Central SSE + separate calls. This was the first implementation of remote MCP, and makes each client receive responses through an always open connection to /sse and send requests by POSTing to /messages. This split is inherently problematic, which leads us to...
Streamable HTTP. It's a name that promises a return to the basics from the start of this post, but it in fact isn't. With most servers, everything works by POSTing something to /mcp and getting a stream back. Most will require you to initialize yourself to get a mcp-session-id, then use it for all other call requests. Most keep the stream open for 10 seconds after sending back the main data.
Missing: Simple stateless HTTP and WebSockets (I'd urge you to request them in this issue, and consider reading its author's post that led to it).
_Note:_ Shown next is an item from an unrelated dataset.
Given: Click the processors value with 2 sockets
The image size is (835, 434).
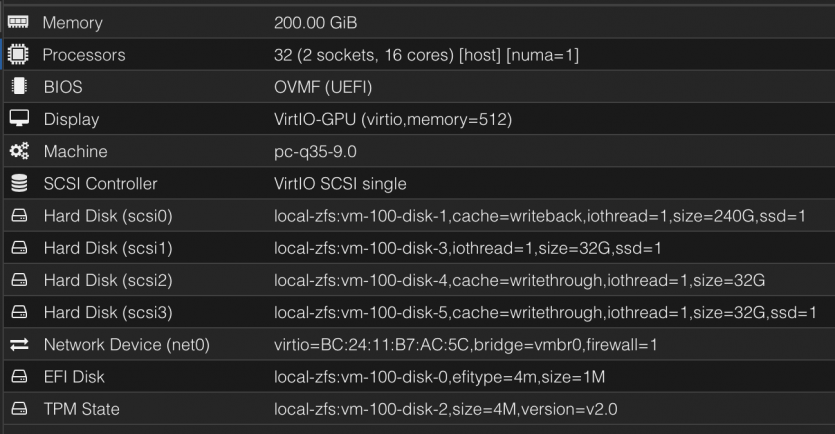Looking at the screenshot, I should pos(425,55).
We can cope with this though. Streamable HTTP, however problematically designed, is usable. Take a look.

export type Tool = {
  name: string;
  description: string;
  inputSchema: unknown;
};
export type ToolContent =
  | { type: "text"; text: string }
  | { type: "image"; data: string; mimeType: string }
  | { type: "audio"; data: string; mimeType: string };

export const connect = async (url: string) => {
  let sessionId: string | null = null;
  const rpc = async (method: string, params: unknown) => {
    const headers: Record<string, string> = {
      accept: "application/json, text/event-stream",
      "content-type": "application/json",
    };
    if (sessionId) {
      headers["mcp-session-id"] = sessionId;
    }
    const body: Record<string, unknown> = {
      jsonrpc: "2.0",
      id: method.startsWith("notifications/") ? undefined : crypto.randomUUID(),
      method,
      params,
    };
    const r = await fetch(url, {
      method: "POST",
      headers,
      body: JSON.stringify(body),
    });
    if (!r.ok) {
      throw new Error(`${url} is ${r.status}ing`);
    }
    return r;
  };
  const parseFromRpc = async <T>(r: Response): Promise<{ result: T }> => {
    const contentType = r.headers.get("content-type");
    if (contentType == "application/json") {
      return await r.json();
    }
    if (contentType == "text/event-stream") {
      let buffer = "";
      const decoder = new TextDecoder();
      for await (const bytes of r.body!) {
        buffer += decoder.decode(bytes);

        let lines: string[];
        [lines, buffer] = [
          buffer.split("\n").slice(0, -1),
          buffer.split("\n").at(-1)!,
        ];
        for (const l of lines.map(
          (l) => l.startsWith("data: ") && l.slice(6).trim(),
        )) {
          if (!l) continue;
          if (l == "ping") continue;
          return JSON.parse(l);
        }
      }
    }
    throw new Error(`Unknown type ${contentType}`);
  };

  const initializeR = await rpc("initialize", {
    protocolVersion: "2025-03-26",
    capabilities: {},
    clientInfo: {
      name: "YOUR_CLIENT_HERE",
      version: "1.0.0",
    },
  });
  sessionId = initializeR.headers.get("mcp-session-id");

  await rpc("notifications/initialized", {});

  return {
    async list() {
      const r = await rpc("tools/list", {});
      const {
        result: { tools },
      } = await parseFromRpc<{ tools: Tool[] }>(r);
      return tools;
    },
    async call(name: string, args: unknown) {
      const r = await rpc("tools/call", { name, arguments: args });
      const {
        result: { content },
      } = await parseFromRpc<{ content: ToolContent[] }>(r);
      return {
        content,
        text: content
          .map((c) => ("text" in c ? c.text : ""))
          .reduce((acc, v) => acc + v),
      };
    },
  };
};

That was a minimal MCP-over-streamable HTTP client in <100 lines of TypeScript. It's not compatible with servers that don't respond to an RPC with a single, same-stream response, lacks authentication, doesn't support many parts of the MCP spec, and probably isn't suitable for production. But most importantly: it isn't bloated.